30 May 2009

Italian Shoes

by Henning Mankell

Random House. Adult Other. Paperback rrp $34.95

Reviewed by Anastasia Gonis

Frederik Welan, a former surgeon, is an emotional cripple and regretful of many things in his past. At sixty-six, he lives alone on a frozen island which he inherited from his grandparents, with a dog and a cat that are older in body than he is. For the last twelve years he has hibernated there after a mix-up at the hospital and its tragic outcome.

On a wintry night when the ‘ice was singing… in the darkness’, his past comes to claim him. Harriet, his life’s love whom he abandoned forty years ago arrives, dying of cancer and expecting him to fulfil a promise made to her so long ago. She also holds a long kept secret which rocks Frederik’s world and sets him on a journey from emotional death to renewed life.

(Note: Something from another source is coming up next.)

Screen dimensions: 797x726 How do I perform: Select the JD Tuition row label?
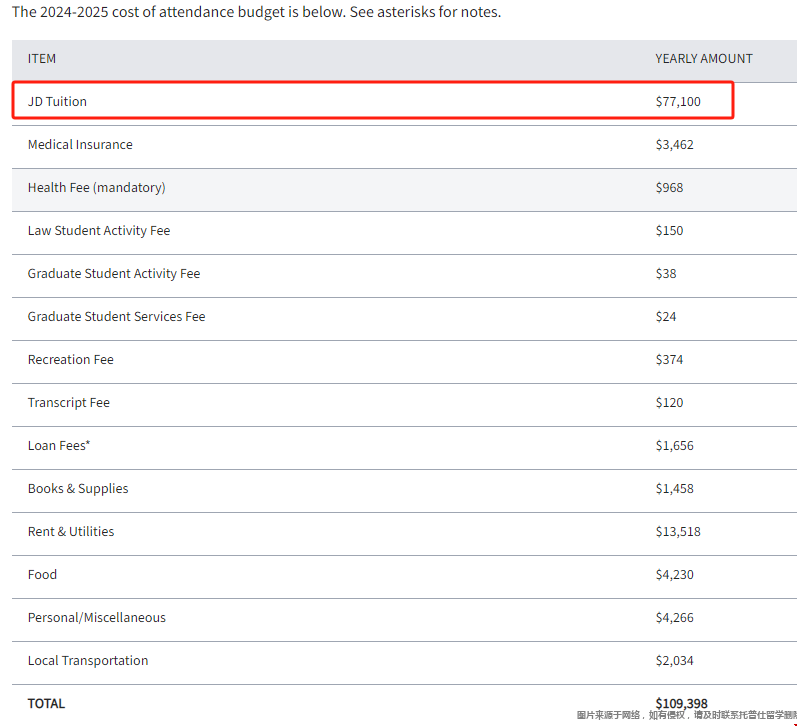(x=57, y=102)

Harriet’s return resurrects Frederik. He has wrongs that he must right, and goes in search of Agnes, the woman that he caused such anguish to during the botched surgery. Their meeting reignites his interest in life even further as he sees her selfless dedication to the traumatised orphan girls in her care. But she still carries deep scars.

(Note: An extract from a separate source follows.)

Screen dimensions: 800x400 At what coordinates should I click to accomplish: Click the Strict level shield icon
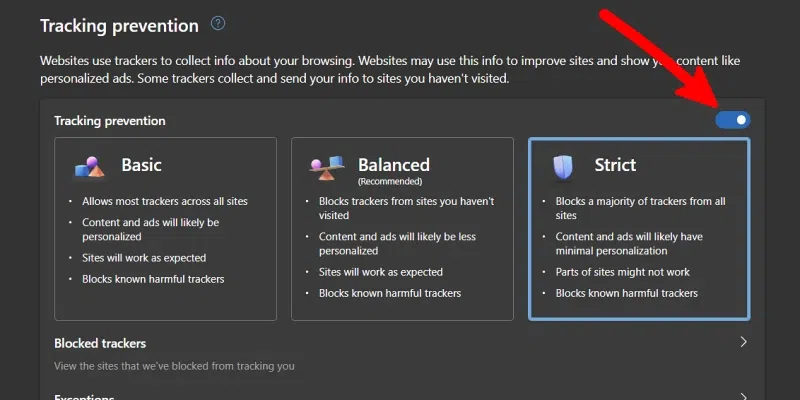tap(563, 167)
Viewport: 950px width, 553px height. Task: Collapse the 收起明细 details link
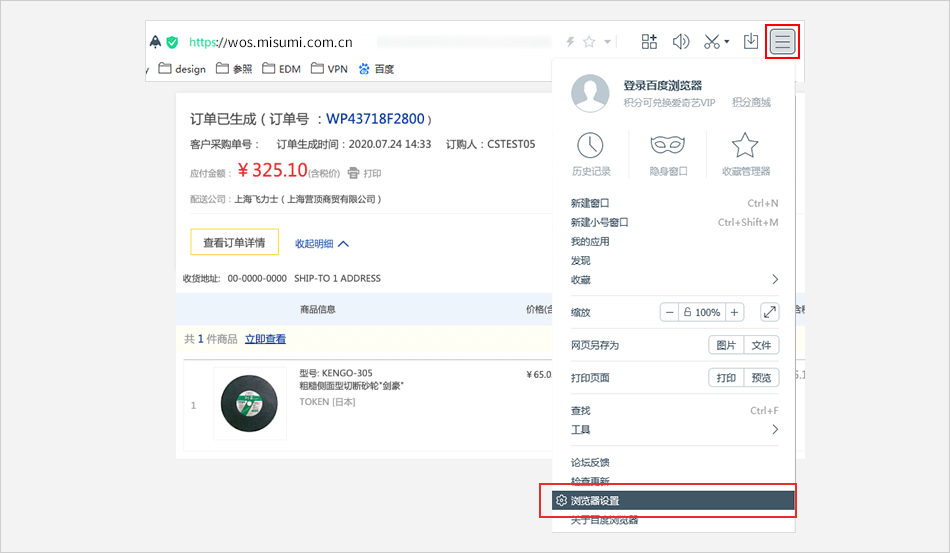322,243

There are secondary stories floating in the background that tie in with the activity in the forefront. There is the story of the oldest cave paintings found in France, the history of handmade shoes that comes through the life of the elderly shoemaker, and Caravaggio’s dark and undisciplined life and his art.

The icy landscape and frozen surroundings are perfect symbols of Frederik’s isolation and dead emotions. The decay that surrounds him from the dying Harriet, to his aged dog and cat, and from the fragile shoemaker to his grandfather’s rotted boat that he refuses to repair, are all representations of everything lost and futile in Frederik’s existence. This picture of death is juxtaposed against the pulsing renewed life presented in the breathtaking descriptions of the night skies, rivers and natural surroundings.

The characters carry the story; bold, outstanding, complex, compelling constructions equal to its themes of human frailty, ageing and dying, and the poetic prose that hums like music.